- Opening Delimiter -

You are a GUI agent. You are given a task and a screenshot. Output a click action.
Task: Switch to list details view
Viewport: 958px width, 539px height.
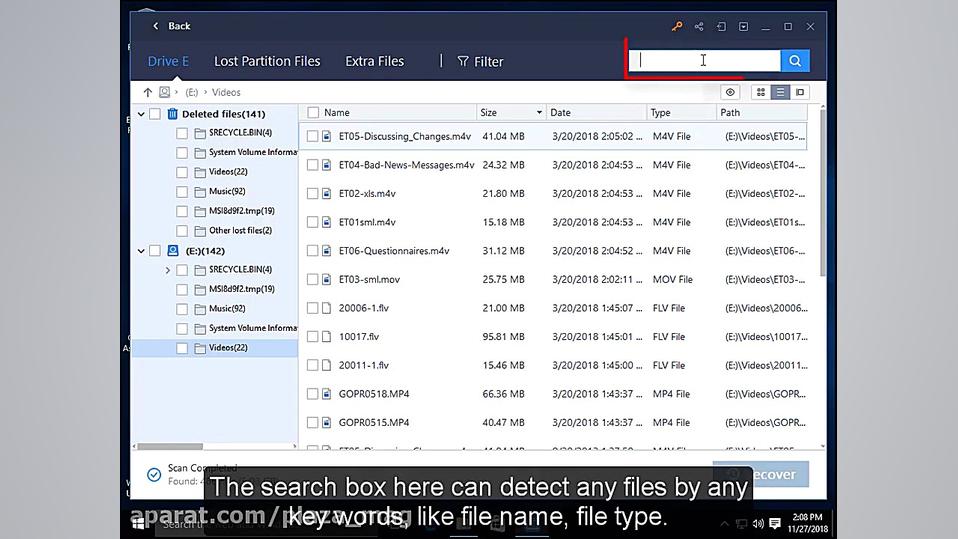pyautogui.click(x=780, y=92)
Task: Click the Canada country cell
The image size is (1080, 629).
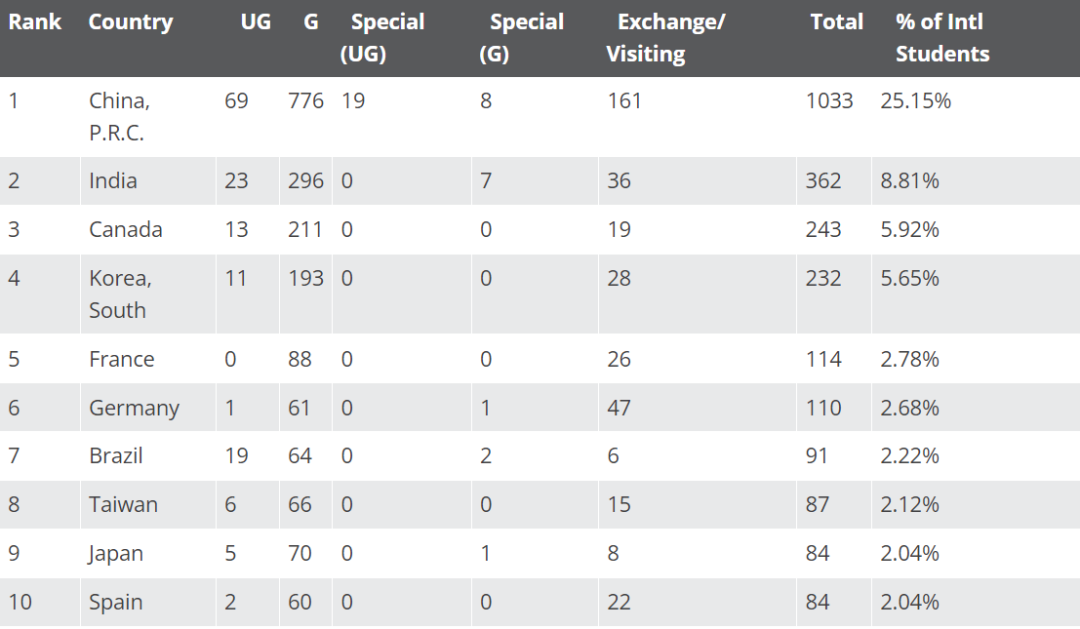Action: click(x=125, y=230)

- Closing Delimiter -

- YOUR GOAL -
A verbatim transcript of the entries above is required, with the pictures left out.

- ANSWER TO THIS TASK -
You are a GUI agent. You are given a task and a screenshot. Output a click action.
Task: Switch to list details view
Viewport: 958px width, 539px height.
pyautogui.click(x=780, y=92)
Task: Click the Canada country cell
The image size is (1080, 629).
Action: click(x=125, y=230)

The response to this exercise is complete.